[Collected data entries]
○ ○ ○ ○
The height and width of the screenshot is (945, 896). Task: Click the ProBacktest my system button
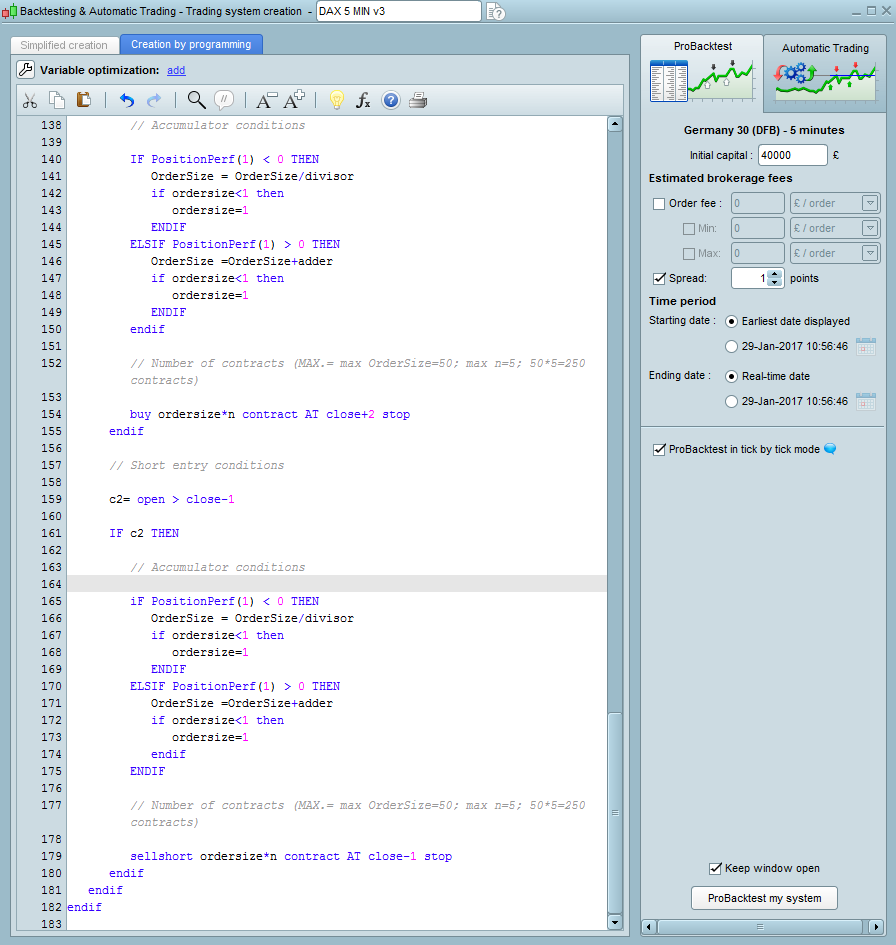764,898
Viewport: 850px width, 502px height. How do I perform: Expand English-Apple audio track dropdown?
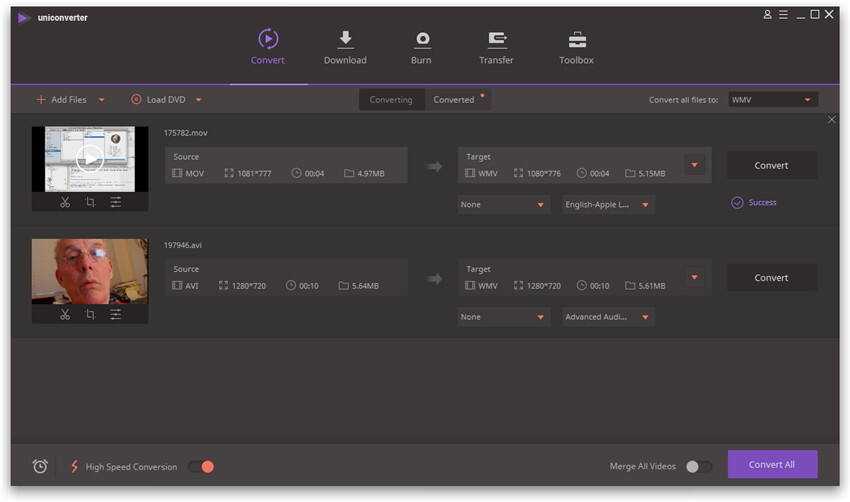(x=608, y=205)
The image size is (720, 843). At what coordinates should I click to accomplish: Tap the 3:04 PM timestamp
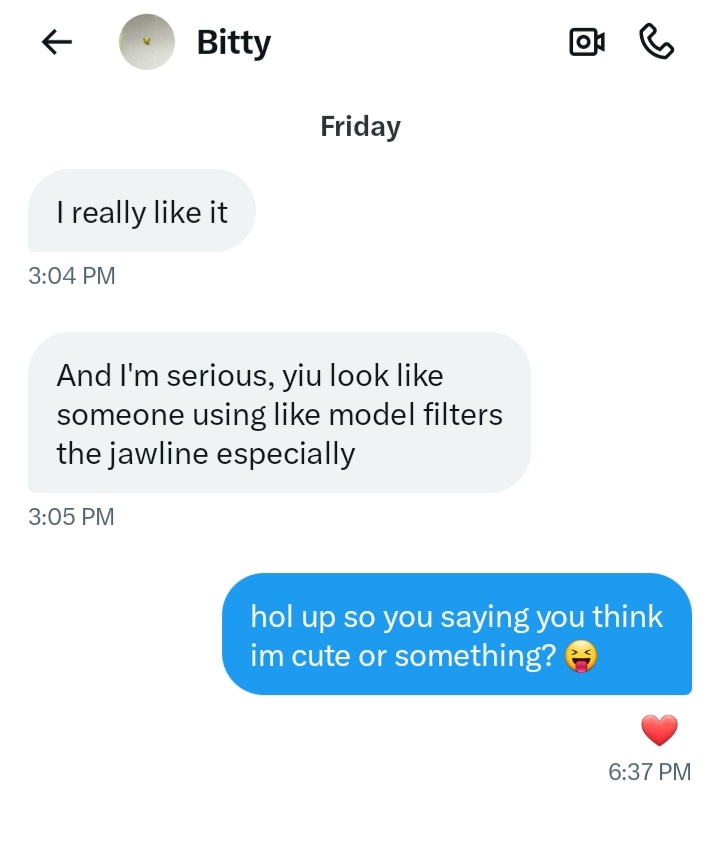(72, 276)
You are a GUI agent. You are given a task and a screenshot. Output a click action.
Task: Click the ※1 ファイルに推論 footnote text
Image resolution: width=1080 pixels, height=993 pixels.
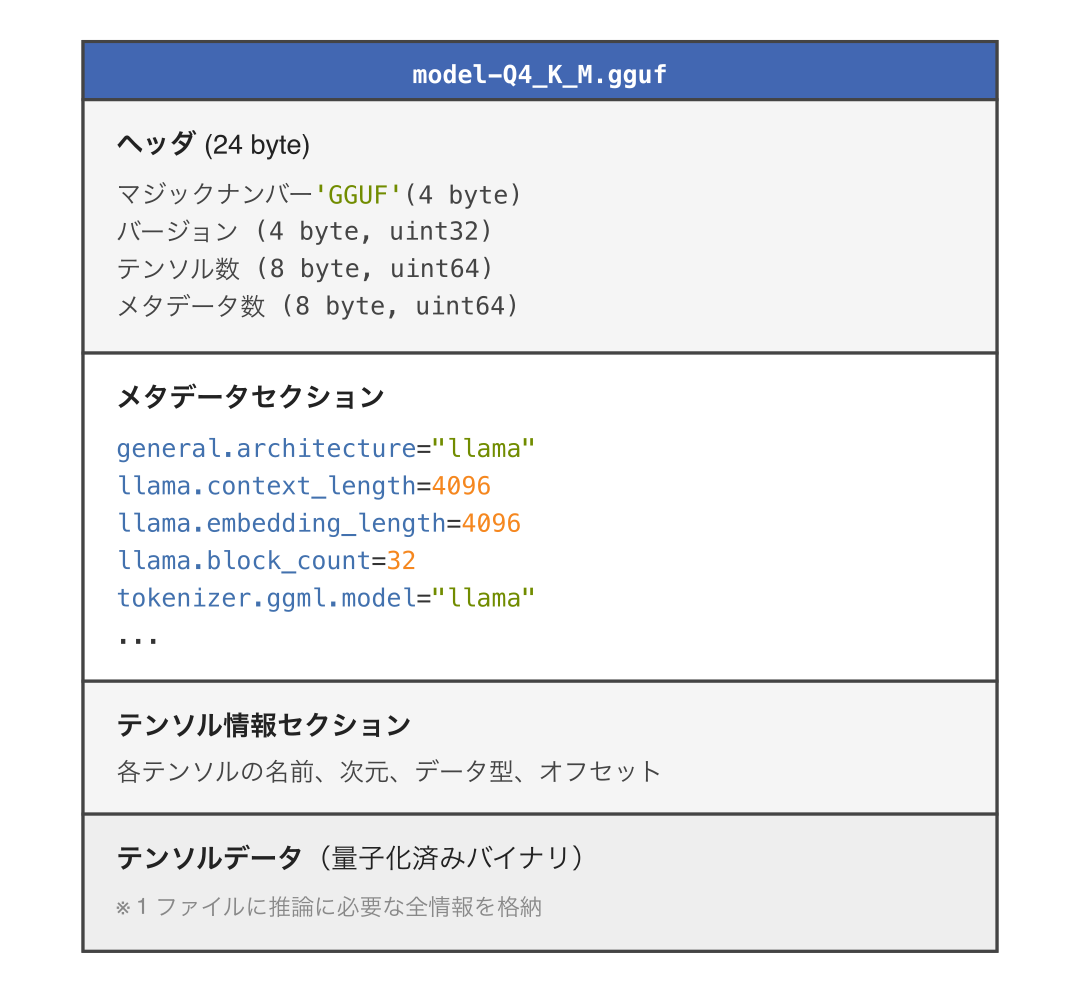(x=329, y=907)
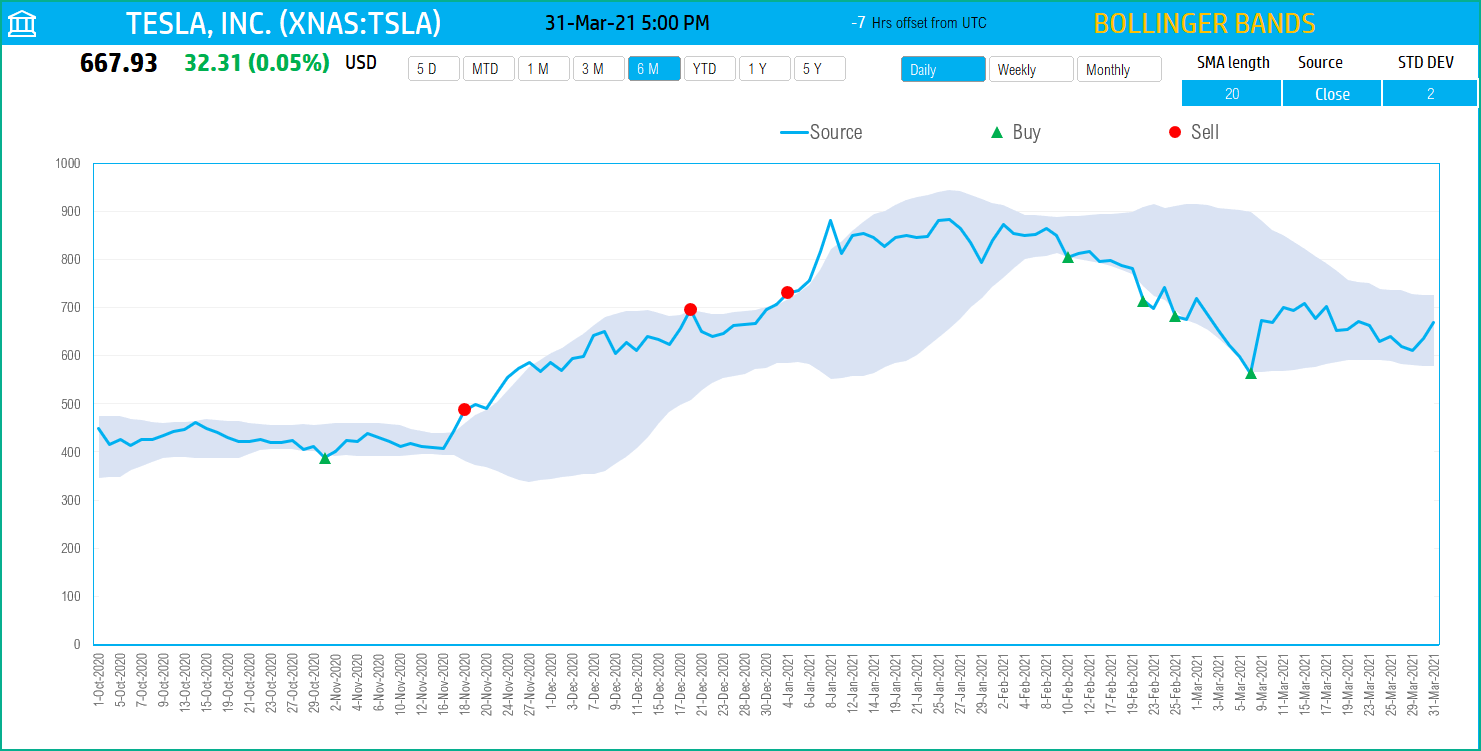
○ ○ ○ ○
WHAT IS REQUIRED:
Repeat, without pictures, exactly the lines of the data above from the one containing "The image size" through the one containing "Task: Click the ※1 ファイルに推論 footnote text", including both and adding nothing.

COMPLETED TASK:
The image size is (720, 843). At what coordinates should I click to accomplish: Tap the 3:04 PM timestamp
(72, 276)
You are a GUI agent. You are given a task and a screenshot. Output a click action.
Task: Click the ※1 ファイルに推論 footnote text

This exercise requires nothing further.